Hydraulic fracturing — or ‘fracking’ — is the name of the game, and money is what it’s all about; that is, the objective is to get gas and oil from the ground in an area that is not amenable to usual extraction methods, and then to convert that oil or gas into money.
All over Europe, countries are being asked to stand up and decide whether they will allow it or not. In many locations, and among many groups, the word ‘fracking’ is a dirty word. Unfortunately, there are many reasons for that bad name and it’s all self-inflicted.
The techniques the industry uses to separate the oil and gas from the ground are prone to abuse. In simple terms, water, sand and chemicals are pumped into the ground under high pressure, the shale rock is fractured, and it releases the oil and gas.
That there would be pollution and contamination seems a reasonable conjecture.
It has been claimed it can be the cause of disease and death of animals and humans. Fracking companies have argued that there is no direct link between their actions and subsequent water pollution and even death. However, the incidences are such as to be worrying.
So, why is this issue hot-to-trot right now?
There are several reasons and they all relate to the instability in most of the major sources of oil and gas. The so-called Arab Spring in the Middle East has resulted in even worse regimes taking control.
Closer to home, we have Russia’s Putin exercising his muscles by annexing Crimea and trying to do the same in eastern Ukraine. Most of Europe relies heavily on Russian gas.

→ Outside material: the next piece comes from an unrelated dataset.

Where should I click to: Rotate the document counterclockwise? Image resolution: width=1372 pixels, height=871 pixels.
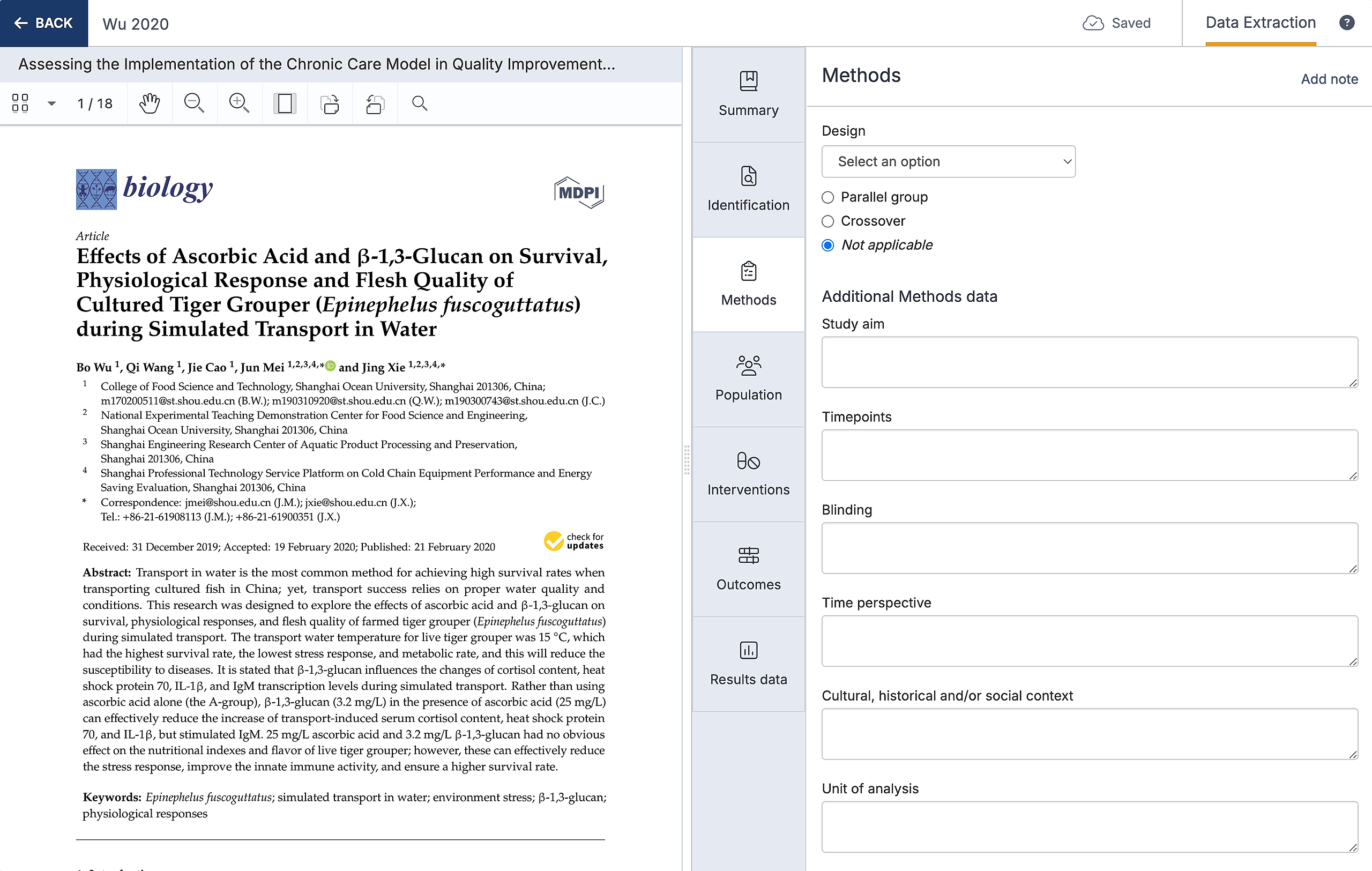click(375, 103)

Russia has intimated that continuous imposition of sanctions will result in gas supplies being cut off to Europe and there is a long cold winter in the way.
The US is close to being self-sufficient for oil after being dependent on the Middle East for a long time. Much of its new-found oil supplies and reserves are in areas that are, or will be, the subject of fracking from oil-bearing shale sands.
We, being dependent on imports for around 90% of our energy needs, are somewhere between a rock and a hard place. How far will we go to ensure some greater level of self sufficiency? That is the $64,000 question.
Already experienced foreign companies are looking at the prospect of fracking all over Europe. Applications are in for test boring, both in Ireland and in many parts of the UK. In the UK, these companies are offering to bestow their largesse to all and sundry in order to be allowed to firstly, do some test boring to determine volume and viability, and secondly, to start fracking.
Once a commercial find is announced, the pressure to go ahead will explode.
In the UK, the companies have major supporters including, apparently, prime minister David Cameron. Promises that everything will be done properly to protect the environment will flow like confetti at weddings.
However, the portents are not good. One report suggests that, in the UK, there are three times as many who support fracking to those who object to it. However, a 13 page report by the UK Department of the Environment was censored 63 times, with even the author’s name redacted. The view in the UK is that something stinks to high heavens.
We are going to have to make serious decisions on this subject very soon. We need to make them with our eyes wide open.
If we are to allow fracking we need to have serious penalties that will automatically kick-in for any default by the companies.
A base line study will be needed to determine the status of the broader environment, prior to any fracking. Any subsequent change should be seen as a direct result of fracking without any leave to appeal.